Microsoft HoloLens powered by TSMC holographic processing unit

If there were questions as to why AR headsets like Microsoft's HoloLens are so expensive and so rare, then this little tidbit might explain things a bit. Although it was already revealed that the headset uses an Intel Atom Cherry Trail for its main processor, that isn't actually the one doing the heavy lifting. Instead, it is the 28 nm "holographic processing unit" or HPU fabricated by TSMC that does most of the sensor processing required to deliver a fluid, real-time AR experience.

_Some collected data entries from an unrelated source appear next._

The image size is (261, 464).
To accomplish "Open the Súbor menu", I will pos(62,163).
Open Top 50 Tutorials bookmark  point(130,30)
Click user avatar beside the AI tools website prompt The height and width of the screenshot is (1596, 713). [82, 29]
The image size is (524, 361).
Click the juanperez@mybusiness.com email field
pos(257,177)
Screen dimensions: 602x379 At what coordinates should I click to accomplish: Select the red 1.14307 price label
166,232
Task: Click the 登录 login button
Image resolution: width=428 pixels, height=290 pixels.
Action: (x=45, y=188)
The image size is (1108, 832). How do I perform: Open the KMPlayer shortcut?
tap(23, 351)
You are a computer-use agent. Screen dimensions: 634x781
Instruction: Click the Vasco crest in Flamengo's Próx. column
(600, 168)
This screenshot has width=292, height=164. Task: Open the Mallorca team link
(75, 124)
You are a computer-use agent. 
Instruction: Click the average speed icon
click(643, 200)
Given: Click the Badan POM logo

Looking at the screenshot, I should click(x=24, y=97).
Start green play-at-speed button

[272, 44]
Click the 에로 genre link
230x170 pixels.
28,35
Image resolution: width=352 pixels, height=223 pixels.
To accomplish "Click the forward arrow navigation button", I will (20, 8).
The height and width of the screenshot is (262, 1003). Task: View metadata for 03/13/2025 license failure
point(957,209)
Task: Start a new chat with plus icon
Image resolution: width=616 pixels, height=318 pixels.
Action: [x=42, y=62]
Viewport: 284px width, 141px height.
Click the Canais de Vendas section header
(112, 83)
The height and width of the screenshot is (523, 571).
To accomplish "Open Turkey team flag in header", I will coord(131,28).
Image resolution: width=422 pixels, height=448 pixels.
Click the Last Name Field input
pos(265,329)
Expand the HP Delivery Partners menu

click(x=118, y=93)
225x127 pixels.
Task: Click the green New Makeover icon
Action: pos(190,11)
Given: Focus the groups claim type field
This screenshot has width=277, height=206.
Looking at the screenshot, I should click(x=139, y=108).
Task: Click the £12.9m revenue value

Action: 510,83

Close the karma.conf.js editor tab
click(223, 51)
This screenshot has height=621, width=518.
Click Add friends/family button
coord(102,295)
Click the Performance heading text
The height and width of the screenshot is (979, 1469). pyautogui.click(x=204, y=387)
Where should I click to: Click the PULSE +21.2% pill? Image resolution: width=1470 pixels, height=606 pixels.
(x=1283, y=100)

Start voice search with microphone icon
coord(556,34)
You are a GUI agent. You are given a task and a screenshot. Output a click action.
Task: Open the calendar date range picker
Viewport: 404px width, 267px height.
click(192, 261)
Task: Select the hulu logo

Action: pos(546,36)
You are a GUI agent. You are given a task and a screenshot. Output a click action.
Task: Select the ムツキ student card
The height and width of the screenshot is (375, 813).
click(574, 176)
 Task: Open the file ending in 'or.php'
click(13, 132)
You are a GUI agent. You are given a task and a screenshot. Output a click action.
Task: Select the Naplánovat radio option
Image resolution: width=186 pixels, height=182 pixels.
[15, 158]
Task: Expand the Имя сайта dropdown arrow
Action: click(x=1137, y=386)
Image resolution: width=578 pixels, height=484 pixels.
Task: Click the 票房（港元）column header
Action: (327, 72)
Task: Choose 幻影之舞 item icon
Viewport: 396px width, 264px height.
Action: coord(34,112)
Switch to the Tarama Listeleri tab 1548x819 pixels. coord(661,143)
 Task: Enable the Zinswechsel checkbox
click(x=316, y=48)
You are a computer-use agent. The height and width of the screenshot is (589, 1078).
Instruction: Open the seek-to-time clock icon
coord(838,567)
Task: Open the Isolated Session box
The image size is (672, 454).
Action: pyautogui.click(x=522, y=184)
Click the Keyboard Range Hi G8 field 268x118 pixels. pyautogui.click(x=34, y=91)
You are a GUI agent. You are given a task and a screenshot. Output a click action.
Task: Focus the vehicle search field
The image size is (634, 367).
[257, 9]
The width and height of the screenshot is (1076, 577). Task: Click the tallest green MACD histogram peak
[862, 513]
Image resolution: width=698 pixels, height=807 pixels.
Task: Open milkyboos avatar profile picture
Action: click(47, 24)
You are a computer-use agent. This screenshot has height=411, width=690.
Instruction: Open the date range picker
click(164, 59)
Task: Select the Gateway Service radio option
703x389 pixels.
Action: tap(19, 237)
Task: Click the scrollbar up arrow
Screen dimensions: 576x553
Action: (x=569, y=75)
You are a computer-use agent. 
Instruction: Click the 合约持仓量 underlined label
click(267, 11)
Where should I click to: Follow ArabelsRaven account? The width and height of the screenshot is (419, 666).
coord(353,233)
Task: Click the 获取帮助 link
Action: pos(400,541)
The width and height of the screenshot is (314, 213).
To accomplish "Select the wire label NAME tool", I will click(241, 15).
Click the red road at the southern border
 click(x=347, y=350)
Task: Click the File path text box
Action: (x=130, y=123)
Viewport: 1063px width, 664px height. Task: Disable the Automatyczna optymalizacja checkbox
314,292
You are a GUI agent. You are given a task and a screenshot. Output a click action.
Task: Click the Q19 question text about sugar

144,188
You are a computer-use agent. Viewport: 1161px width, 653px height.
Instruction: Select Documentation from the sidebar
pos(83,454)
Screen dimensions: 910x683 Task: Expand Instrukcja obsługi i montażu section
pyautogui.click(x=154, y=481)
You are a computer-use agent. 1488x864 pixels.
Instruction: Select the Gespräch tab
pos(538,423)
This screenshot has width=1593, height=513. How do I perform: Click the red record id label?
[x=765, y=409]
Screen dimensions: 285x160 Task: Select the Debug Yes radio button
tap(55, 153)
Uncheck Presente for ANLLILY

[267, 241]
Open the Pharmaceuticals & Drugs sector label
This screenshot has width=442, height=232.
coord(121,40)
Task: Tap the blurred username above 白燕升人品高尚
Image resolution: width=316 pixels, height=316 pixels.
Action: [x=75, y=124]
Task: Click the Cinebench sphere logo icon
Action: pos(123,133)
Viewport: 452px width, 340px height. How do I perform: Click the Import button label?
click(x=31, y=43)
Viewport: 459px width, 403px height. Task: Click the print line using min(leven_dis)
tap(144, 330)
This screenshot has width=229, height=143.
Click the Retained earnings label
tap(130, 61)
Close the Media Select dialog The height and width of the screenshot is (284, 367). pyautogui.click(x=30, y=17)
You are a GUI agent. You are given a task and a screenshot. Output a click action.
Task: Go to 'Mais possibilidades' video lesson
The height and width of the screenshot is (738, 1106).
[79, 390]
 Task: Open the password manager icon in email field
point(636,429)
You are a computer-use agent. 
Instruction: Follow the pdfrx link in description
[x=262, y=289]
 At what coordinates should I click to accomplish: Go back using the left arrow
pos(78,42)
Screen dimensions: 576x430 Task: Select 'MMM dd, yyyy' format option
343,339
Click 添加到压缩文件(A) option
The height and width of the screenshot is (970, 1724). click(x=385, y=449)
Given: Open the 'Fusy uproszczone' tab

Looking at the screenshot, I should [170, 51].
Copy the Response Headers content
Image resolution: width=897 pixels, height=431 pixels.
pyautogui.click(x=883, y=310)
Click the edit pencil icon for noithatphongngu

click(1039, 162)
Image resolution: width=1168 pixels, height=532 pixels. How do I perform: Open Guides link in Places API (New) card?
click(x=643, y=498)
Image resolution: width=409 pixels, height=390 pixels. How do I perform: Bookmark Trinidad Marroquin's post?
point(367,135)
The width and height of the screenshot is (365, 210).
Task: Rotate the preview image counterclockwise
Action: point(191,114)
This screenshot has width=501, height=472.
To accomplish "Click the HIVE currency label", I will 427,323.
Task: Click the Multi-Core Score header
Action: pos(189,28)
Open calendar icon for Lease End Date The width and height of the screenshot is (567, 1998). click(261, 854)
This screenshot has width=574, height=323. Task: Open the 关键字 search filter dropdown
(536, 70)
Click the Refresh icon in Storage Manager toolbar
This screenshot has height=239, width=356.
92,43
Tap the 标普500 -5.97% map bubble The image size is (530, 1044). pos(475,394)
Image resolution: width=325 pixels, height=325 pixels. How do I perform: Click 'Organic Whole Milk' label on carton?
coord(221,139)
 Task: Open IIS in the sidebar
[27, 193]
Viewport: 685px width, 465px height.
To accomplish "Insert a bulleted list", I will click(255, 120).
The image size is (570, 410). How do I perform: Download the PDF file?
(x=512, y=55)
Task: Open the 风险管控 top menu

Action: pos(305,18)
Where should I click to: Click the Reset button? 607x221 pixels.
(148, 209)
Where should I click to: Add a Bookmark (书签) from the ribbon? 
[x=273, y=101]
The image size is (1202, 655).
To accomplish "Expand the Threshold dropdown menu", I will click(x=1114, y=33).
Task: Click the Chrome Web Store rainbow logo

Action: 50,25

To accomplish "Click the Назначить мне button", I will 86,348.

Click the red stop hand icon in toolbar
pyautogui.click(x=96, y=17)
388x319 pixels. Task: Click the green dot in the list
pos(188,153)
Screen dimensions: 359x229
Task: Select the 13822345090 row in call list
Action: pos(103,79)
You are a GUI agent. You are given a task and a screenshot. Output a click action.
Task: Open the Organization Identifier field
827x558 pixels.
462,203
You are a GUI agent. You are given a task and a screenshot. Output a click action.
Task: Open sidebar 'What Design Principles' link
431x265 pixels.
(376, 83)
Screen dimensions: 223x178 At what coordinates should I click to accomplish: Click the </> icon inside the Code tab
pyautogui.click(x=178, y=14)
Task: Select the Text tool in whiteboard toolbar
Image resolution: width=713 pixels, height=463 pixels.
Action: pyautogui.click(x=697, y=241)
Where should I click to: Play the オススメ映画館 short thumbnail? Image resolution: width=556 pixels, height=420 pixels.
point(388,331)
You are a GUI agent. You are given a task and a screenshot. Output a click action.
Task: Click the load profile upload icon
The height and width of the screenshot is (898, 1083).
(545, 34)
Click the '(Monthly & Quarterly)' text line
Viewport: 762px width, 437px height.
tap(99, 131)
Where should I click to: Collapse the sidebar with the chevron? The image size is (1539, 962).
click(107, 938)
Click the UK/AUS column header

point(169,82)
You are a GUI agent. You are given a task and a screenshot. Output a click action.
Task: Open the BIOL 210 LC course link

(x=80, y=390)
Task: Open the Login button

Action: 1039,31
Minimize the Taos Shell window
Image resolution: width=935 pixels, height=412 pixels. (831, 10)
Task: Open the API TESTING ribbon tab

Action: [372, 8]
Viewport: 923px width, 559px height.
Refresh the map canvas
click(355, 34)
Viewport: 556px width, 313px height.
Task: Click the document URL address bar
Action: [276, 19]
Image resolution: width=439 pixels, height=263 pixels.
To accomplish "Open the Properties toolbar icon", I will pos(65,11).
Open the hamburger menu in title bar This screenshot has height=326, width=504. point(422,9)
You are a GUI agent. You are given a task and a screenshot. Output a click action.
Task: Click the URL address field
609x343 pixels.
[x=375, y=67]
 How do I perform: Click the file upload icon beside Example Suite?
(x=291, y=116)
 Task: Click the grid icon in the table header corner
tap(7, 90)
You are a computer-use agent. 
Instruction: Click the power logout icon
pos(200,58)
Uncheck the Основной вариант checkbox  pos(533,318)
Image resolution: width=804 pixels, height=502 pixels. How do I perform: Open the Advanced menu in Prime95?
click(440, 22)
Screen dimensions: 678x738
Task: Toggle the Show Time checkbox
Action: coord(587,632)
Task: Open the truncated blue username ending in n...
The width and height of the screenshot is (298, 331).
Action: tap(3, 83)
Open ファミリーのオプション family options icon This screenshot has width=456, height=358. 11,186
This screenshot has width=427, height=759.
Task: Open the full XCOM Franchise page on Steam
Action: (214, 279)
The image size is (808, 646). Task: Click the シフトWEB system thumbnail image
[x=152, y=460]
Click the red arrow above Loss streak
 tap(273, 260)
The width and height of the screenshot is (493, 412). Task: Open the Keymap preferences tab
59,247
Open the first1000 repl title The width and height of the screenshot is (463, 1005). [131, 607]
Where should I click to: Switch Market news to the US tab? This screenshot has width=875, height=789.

That HPU is quite remarkable in many ways. It utilizes 24, yes 24, Tensilica DSP cores, or Digital Signal Processing, for taking all the data thrown at it by sensors and processing them. All of that happens on hardware so that it's super fast, as much as a trillion calculations per second. The HPU custom designed for that kind of processing so that it is actually faster doing it on this kind of processor than passing it on to the Intel x86 CPU.

The HPU has 8 MB of SRAM and its own 1 GB of LPDDR3 RAM, separate from than it the Atom CPU's own 1 GB RAM. The chip draws less than 10 w of power, which is remarkable power sipping considering all the processing that it does. By the time the data reaches the Intel CPU, it has mostly been processed already so that the CPU has less to do. It's almost like how motion sensor data processing on some smartphones, like the iPhone, are offloaded to a dedicated low-power chip to keep the more power-hungry CPU running as seldom as possible.

Microsoft has added custom instructions to the HPU, making it a very customized component. As such, it is far from something that can be easily commoditized. We are, however, still at the earliest days of augmented, really mixed, reality, and hopefully, in the future, such hardware will be more common in order to make AR headsets like the HoloLens also more common.